I picked up the following at www.Feminist.com. It's an excerpt from the "Abortion" chapter of "Our Bodies, Ourselves for the New Century."
Although it is supposed to be about before the legalization of abortion, it seems like nothing much has changed. Almost everything they mention still happens today but is now protected.
Especially striking in light of the recent Supreme Court decision is this last line, "Women who were victims of botched or unsanitary abortions came in desperation to hospital emergency wards, where some died of widespread abdominal infections. Many women who recovered from such infections found themselves sterile or chronically and painfully ill. The enormous emotional stress often lasted a long time."
Here is the text:
Sadly, working for over twenty years in postabortion ministry, I have met women who were sexually abused by an abortionist. As evidenced by Gosnell, there are still doctors who are not concerned about hemorrhage or infection, and abortion still isolates most of those that have them, especially with the denial of its impact by our society.
"The secret world of illegal abortion was mostly frightening and expensive. Although there were skilled and dedicated laywomen and doctors who performed safe, illegal abortions, most illegal abortionists, doctors, and those who claimed to be doctors cared only about being well rewarded for their trouble. In the 1960s, abortionists often turned women away if they could not pay $1,000 or more in cash. Some male abortionists insisted on having sexual relations before the abortion.
Abortionists emphasized speed and their own protection. They often didn't use anesthesia because it took too long for women to recover, and they wanted women out of the office as quickly as possible. Some abortionists were rough and sadistic. Almost no one took adequate precautions against hemorrhage or infection.

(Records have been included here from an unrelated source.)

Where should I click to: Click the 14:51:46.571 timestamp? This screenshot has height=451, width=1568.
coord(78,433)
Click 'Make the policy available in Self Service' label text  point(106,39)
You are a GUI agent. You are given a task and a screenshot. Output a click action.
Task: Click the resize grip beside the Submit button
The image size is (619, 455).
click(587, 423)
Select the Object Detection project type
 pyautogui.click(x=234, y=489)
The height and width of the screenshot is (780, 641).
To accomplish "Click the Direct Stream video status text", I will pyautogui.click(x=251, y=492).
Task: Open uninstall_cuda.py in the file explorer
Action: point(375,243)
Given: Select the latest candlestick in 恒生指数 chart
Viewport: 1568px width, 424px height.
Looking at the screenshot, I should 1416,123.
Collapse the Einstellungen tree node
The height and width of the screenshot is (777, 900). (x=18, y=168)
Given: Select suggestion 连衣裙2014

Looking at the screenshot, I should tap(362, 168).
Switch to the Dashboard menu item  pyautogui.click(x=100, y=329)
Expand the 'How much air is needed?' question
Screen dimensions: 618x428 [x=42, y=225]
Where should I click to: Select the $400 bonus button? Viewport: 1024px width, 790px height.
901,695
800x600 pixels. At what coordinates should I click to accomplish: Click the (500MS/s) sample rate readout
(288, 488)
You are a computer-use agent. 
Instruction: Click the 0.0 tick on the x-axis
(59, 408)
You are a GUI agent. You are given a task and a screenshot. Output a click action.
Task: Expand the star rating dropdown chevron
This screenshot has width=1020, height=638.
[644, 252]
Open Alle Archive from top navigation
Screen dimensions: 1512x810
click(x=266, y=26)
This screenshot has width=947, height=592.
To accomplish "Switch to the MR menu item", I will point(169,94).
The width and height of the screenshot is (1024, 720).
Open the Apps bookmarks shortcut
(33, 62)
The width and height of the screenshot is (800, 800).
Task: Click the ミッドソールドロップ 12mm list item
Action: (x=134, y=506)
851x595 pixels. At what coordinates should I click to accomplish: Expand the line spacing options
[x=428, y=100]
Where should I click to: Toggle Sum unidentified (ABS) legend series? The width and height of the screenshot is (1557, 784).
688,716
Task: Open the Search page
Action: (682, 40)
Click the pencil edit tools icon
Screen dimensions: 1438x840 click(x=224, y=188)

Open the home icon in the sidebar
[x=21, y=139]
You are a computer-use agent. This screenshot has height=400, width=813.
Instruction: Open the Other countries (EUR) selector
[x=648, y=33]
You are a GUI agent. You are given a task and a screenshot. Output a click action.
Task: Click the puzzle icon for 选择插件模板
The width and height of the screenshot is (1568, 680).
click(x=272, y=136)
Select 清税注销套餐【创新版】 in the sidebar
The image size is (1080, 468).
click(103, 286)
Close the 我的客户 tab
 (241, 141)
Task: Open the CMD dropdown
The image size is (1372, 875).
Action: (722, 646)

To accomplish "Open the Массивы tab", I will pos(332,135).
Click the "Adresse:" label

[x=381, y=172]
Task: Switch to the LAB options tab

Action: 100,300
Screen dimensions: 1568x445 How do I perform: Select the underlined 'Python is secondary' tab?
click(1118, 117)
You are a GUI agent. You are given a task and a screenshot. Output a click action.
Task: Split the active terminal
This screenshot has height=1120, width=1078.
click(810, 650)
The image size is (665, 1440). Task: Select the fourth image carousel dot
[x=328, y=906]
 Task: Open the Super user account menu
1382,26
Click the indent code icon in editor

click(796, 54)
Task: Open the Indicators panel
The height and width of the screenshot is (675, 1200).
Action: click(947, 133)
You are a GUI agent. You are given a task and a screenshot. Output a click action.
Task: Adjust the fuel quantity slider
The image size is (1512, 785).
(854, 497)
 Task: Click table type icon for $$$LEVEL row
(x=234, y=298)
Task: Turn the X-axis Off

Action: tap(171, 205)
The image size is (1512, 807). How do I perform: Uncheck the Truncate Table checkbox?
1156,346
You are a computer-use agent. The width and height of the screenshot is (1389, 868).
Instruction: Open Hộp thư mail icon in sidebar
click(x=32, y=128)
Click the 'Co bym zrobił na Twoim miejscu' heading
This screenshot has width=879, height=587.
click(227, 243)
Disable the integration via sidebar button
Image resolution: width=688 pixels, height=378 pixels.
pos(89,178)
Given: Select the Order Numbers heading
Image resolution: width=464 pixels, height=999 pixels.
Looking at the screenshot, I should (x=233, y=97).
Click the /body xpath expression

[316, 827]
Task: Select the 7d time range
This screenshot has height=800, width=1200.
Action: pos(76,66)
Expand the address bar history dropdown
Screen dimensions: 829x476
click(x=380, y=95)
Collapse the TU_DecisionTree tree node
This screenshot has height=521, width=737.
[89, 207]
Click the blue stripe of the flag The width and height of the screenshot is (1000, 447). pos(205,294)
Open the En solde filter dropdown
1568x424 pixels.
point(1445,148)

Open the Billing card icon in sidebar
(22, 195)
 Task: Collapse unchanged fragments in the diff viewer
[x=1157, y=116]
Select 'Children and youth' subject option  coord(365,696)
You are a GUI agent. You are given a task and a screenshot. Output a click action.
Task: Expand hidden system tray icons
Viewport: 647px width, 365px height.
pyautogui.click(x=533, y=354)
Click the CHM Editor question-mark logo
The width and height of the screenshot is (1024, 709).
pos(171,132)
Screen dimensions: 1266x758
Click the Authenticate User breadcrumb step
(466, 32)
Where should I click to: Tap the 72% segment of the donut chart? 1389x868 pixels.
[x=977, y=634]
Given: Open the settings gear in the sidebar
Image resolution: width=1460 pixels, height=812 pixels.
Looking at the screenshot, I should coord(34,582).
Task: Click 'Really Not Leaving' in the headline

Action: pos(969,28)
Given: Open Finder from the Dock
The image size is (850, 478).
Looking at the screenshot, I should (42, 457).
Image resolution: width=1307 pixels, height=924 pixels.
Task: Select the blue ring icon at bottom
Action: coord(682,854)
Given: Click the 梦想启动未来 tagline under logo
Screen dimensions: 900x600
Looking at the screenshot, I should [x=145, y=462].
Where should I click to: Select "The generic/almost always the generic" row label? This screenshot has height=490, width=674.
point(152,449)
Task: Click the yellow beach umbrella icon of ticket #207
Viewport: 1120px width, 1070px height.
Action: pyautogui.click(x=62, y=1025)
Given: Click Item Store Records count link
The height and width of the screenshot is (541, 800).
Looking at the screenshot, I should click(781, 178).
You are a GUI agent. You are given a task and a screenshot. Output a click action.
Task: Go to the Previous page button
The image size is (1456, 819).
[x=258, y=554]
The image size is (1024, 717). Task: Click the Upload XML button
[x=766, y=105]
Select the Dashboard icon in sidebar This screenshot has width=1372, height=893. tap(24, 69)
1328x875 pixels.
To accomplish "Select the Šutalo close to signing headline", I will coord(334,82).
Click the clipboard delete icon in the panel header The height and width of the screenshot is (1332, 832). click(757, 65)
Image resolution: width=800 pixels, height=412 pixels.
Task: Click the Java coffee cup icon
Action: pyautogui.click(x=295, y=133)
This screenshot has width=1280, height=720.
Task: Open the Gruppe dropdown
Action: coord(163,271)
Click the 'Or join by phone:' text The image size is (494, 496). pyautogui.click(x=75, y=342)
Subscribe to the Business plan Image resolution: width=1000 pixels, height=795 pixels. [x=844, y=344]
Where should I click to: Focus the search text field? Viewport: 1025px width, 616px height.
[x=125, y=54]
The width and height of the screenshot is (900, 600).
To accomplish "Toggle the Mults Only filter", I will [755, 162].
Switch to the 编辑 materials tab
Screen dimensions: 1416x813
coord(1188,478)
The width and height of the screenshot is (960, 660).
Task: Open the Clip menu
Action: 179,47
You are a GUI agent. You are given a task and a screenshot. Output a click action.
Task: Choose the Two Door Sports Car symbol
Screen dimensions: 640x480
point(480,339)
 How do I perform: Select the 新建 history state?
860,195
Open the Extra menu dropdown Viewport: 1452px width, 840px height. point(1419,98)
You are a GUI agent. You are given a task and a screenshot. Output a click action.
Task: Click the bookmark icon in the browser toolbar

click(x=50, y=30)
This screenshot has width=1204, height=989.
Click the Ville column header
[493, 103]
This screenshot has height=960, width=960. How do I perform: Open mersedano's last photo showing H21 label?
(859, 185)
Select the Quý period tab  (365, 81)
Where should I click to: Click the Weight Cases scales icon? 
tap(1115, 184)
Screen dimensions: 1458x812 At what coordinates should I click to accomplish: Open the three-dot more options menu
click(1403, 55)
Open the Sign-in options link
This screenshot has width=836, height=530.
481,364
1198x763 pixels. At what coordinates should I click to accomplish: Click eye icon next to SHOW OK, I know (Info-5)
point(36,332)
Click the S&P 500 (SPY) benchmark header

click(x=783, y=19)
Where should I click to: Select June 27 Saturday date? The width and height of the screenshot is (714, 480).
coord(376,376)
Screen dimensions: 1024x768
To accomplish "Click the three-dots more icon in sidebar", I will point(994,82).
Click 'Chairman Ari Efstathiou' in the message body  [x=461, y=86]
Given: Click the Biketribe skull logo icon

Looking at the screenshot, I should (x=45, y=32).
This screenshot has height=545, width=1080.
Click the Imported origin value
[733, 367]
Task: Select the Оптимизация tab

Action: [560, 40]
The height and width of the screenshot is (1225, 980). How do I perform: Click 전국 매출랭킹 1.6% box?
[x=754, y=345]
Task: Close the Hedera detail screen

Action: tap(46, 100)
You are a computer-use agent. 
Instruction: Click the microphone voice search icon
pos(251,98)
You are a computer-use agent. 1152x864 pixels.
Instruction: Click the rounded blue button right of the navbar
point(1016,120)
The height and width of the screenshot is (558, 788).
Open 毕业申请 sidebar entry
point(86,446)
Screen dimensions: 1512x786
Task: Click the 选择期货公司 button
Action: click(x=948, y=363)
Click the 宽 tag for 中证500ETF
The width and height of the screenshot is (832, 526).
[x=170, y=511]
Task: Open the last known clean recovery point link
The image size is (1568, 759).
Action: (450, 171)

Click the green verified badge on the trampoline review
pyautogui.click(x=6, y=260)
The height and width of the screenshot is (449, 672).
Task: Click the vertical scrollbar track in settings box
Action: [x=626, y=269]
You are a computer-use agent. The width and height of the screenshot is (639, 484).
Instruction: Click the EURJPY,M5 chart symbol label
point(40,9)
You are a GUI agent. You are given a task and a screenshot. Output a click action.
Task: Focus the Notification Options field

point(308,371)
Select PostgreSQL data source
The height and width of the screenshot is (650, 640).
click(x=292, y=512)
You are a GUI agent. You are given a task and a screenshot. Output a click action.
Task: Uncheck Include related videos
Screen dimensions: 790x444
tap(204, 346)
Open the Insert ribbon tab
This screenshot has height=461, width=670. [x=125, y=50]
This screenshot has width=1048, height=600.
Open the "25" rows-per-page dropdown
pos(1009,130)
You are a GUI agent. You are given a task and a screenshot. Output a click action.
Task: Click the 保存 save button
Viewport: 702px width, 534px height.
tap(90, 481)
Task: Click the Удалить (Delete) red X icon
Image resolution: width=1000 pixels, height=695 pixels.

Typically, the abortionist would forbid the woman to contact him or her again. Often she wouldn't know his or her real name. If a complication occurred, harassment by the law was a frightening possibility. The need for secrecy isolated women having abortions and those providing them.
In the 1950s, about a million illegal abortions a year were performed in the U.S., and over a thousand women died each year as a result. Women who were victims of botched or unsanitary abortions came in desperation to hospital emergency wards, where some died of widespread abdominal infections. Many women who recovered from such infections found themselves sterile or chronically and painfully ill. The enormous emotional stress often lasted a long time."
Since the legalization of abortion in 1973, there have been almost 60 million abortions in the United States and women are still dying. (Planned Parenthood had to pay a 2 million dollar settlement to the family of Tanya Reeves who bled to death from her botched abortion as a recent example.) Botched abortion, unsanitary conditions, and trips to the emergency room still happen, as does sterility. Every day in this ministry I listen to countless women tell their story of emotional stress caused by abortion.
The judges on the Supreme Court have done women a great disservice in their desire to protect abortion instead of the women it claims to serve.